После эмиграции мы сначала оказались в Германии, откуда переехали на юг Франции. Там обосновались тысячи наших соотечественников - это была вторая Россия. Русские, как известно, не могут жить без разговоров о политике. Помню, в эмиграции было невероятное количество обществ, которые между собой сражались - на демократическом уровне, спорили. Собирались каждое воскресенье после церкви в саду и устраивали идеологические поединки. Нас, детей, учили, как вести себя. Мы воспитывались с идеей, что надо что-то делать для России. Я и теперь занят мыслями, что можно сделать. В то же время среди нынешних представителей страны я не вижу людей с подобными стремлениями. Их довольно много, этих новых русских, даже в Лихтенштейне. Они зарабатывают здесь деньги, но не приносят пользы России. Я не вижу, чтобы они что-то делали для своей страны!

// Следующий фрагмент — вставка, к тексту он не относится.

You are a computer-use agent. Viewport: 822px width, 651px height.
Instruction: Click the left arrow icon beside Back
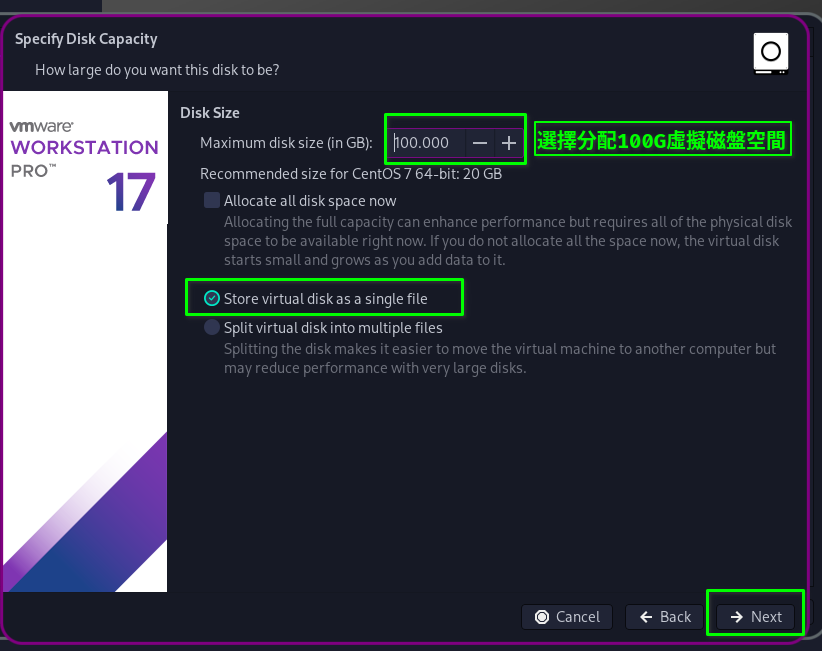pyautogui.click(x=646, y=617)
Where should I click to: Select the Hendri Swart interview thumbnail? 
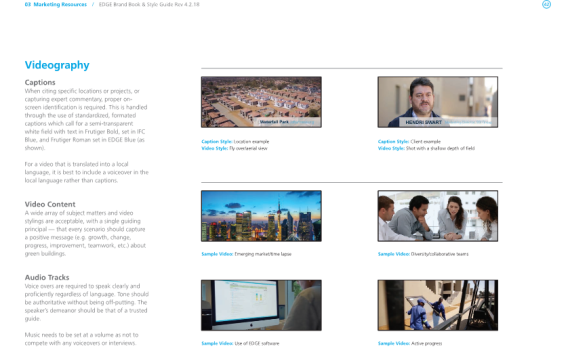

- Как выживали русские эмигранты?

Многие бывшие обладатели имений понятия не имели, как заработать на жизнь, мало кто держал за границей счета или недвижимость. Устраивались каждый по-своему. В Париже почти все таксисты были русскими эмигрантами, потому что на родине имели автомобили. Мой папа, к примеру, один из первых в России приобрел машину. Женщины работали официантками, но очень многие прозябали в нищете, переживая трудные времена. Хотя запомнились не только тяготы. Например, в нашем доме в Ницце организовался, можно сказать, кружок русской эмиграции. Все знали, что моя мама к четырем часам дня ждет гостей на чай. Бывало, она вздыхала: «Ну вот, никого нет, придется пить чай в одиночестве». Но в последнюю минуту обязательно кто-то приходил. Я возвращался из школы, и мама меня звала: «Иди сюда, познакомься…» Я точно помню, что у нас бывал знаменитый танцовщик Серж Лифарь, приходил Шаляпин - пел и играл на рояле. Но мне было 10 лет - какого черта мне было слушать его пение, когда хотелось на улицу, где ждали друзья, чтобы кататься на велосипеде.

- Чем вы занимались, когда подросли?

Я получил образование на французском языке, сегодня даже думаю по-французски, хотя в семье у нас говорили по-русски. Окончил сельскохозяйственный институт, изучал садоводство. В эмигрантской среде все думали, что мы вернемся в Россию и придется заниматься восстановлением имений. Но судьба распорядилась иначе. Я всегда увлекался спортом, в частности велосипедными гонками, и в 1932 году даже выиграл чемпионат Парижа. На меня обратил внимание редактор газеты L"Auto: мол, с каких это пор аристократы начали участвовать в гонках? Надо сказать, что в Европе обожают этот вид спорта, но среди участников на турнирах «Тур де Франс» или «Тур де Итали» никогда не было персон с титулами. Аристократы обычно играют в гольф, теннис, катаются на яхтах, но не гоняют на велосипедах. И вот редактор решил со мной познакомиться, принял в своем кабинете и предложил: «В 1936 году в Берлине пройдут XI Олимпийские игры, мне нужен там корреспондент». Я, двадцатилетний, был горд, что мной заинтересовалось издание с полумиллионным тиражом и, конечно, согласился. Мне выдали аусвайс, автомобиль, и я отправился в Германию. Это был самый разгар фашистского правления. Удивительное дело: хотя я колесил по стране и делал репортажи, но не замечал того, что Германия готовится к войне. Думаю, что и другие люди этого не чувствовали, ведь по улицам не было развешено военных лозунгов. Когда Гитлер пришел к власти, он стал строить дороги, дал работу людям, так что многие были в восторге. Правда, мой дедушка встречался с Гитлером и отзывался о нем как о человеке весьма посредственного ума. Но тот выбрал повелительный тон в общении с народом, и это сработало. Я тоже видел Гитлера на Олимпиаде, и даже сфотографировал его, несмотря на охрану. Это были соревнования по бегу, фаворитами считались немец Борхмайер и темнокожий американец Джесси Оуэнс. Все были уверены, что немец победит, но первым пришел американец. Гитлер немедленно покинул стадион с крайне недовольным видом...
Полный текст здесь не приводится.